Train Multiple Muscle Groups:



While tricep workouts isolate the triceps, consider training shoulders and chest simultaneously since they participate in many of the same functional movements.

Best Triceps Workouts

According to the American Council on Exercise (ACE), some triceps exercises are more effective than others. In an ACE-commissioned study, researchers used EMG electrodes to measure muscle activity in subjects performing eight common triceps exercises. Based on this data, they ranked the exercises by effectiveness. Here are the top triceps exercises in order of effectiveness:

  1. Diamond Push-Ups: Also known as triangle push-ups, this exercise targets all three heads of the triceps muscle and is the most effective triceps exercise.
  2. Kickbacks: This exercise also targets all three triceps heads, but not as intensely as diamond push-ups. It's easier to perform, making it more accessible for beginners.
  3. Dips: This exercise works all three triceps heads and also engages core muscles.
  4. Overhead Triceps Extensions: This move primarily emphasizes the long head of the triceps, complementing other exercises.
  5. Triceps Rope Pushdown
  6. This exercise also targets the long head of the triceps, offering a balanced workout.
  7. Triceps Bar Pushdowns: Similar to rope pushdowns, but slightly less effective.
  8. Lying Triceps Extensions: Another exercise that primarily targets the long head of the triceps.
  9. Close Grip Bench Press: This move primarily targets the lateral head and is a good starting point for beginners.

Rather than performing all these exercises in one workout, choose a combination that targets different areas of the triceps for a balanced routine.

How to Do a Diamond Push-Up

The diamond push-up is the most challenging triceps exercise on this list. It requires significant upper body strength, so you may need to start on your knees and progress to the toes over time.

  1. Start Position: Place your hands on the mat directly under your chest, with fingers spread and thumbs and forefingers touching to form a diamond shape.
  2. Leg Position: Straighten your legs into a plank position, or keep your knees on the floor for a modified version.
  3. Body Alignment: Keep your back flat and engage your abs as you bend your elbows, lowering until your chin or chest touches the mat.

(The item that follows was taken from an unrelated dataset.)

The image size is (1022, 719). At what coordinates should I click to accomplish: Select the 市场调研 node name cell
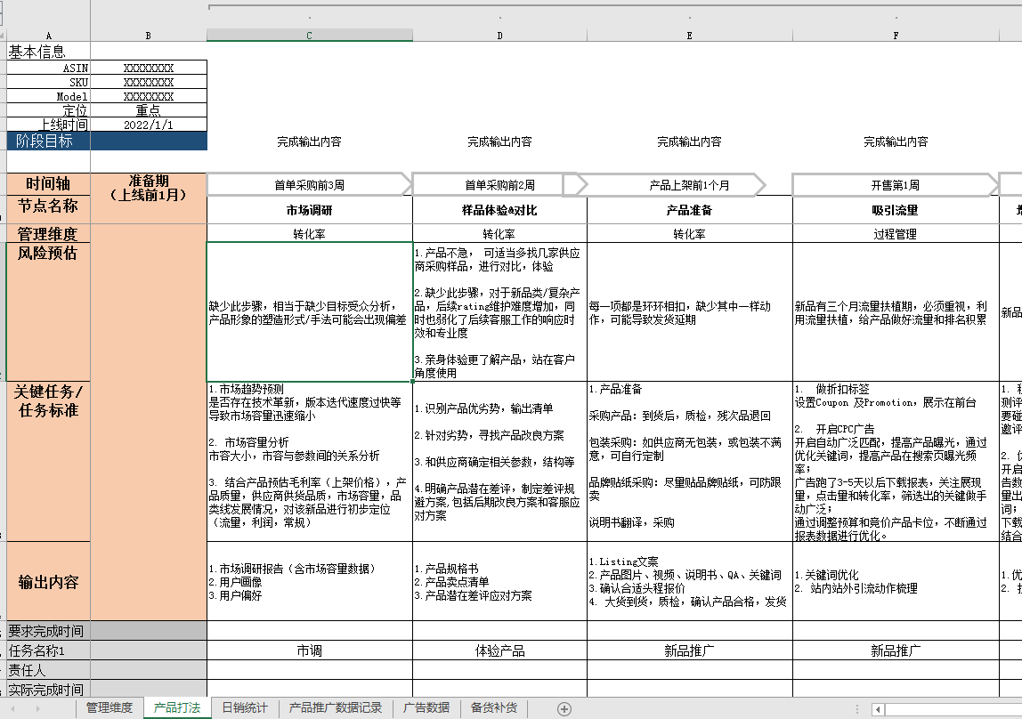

If you can't go that low, go as low as you can and gradually build strength to lower all the way down.
  4. Elbow Position: Ensure your elbows stay close to your sides throughout the movement.
  5. Return to Start: Press back to the starting position, maintaining a rigid torso. Repeat for 1 to 3 sets of 8 to 16 reps.
Incorporate Rest Days:

Allow at least two days of rest for the muscle groups you train before working them again. This rest period is crucial for muscle recovery and injury prevention.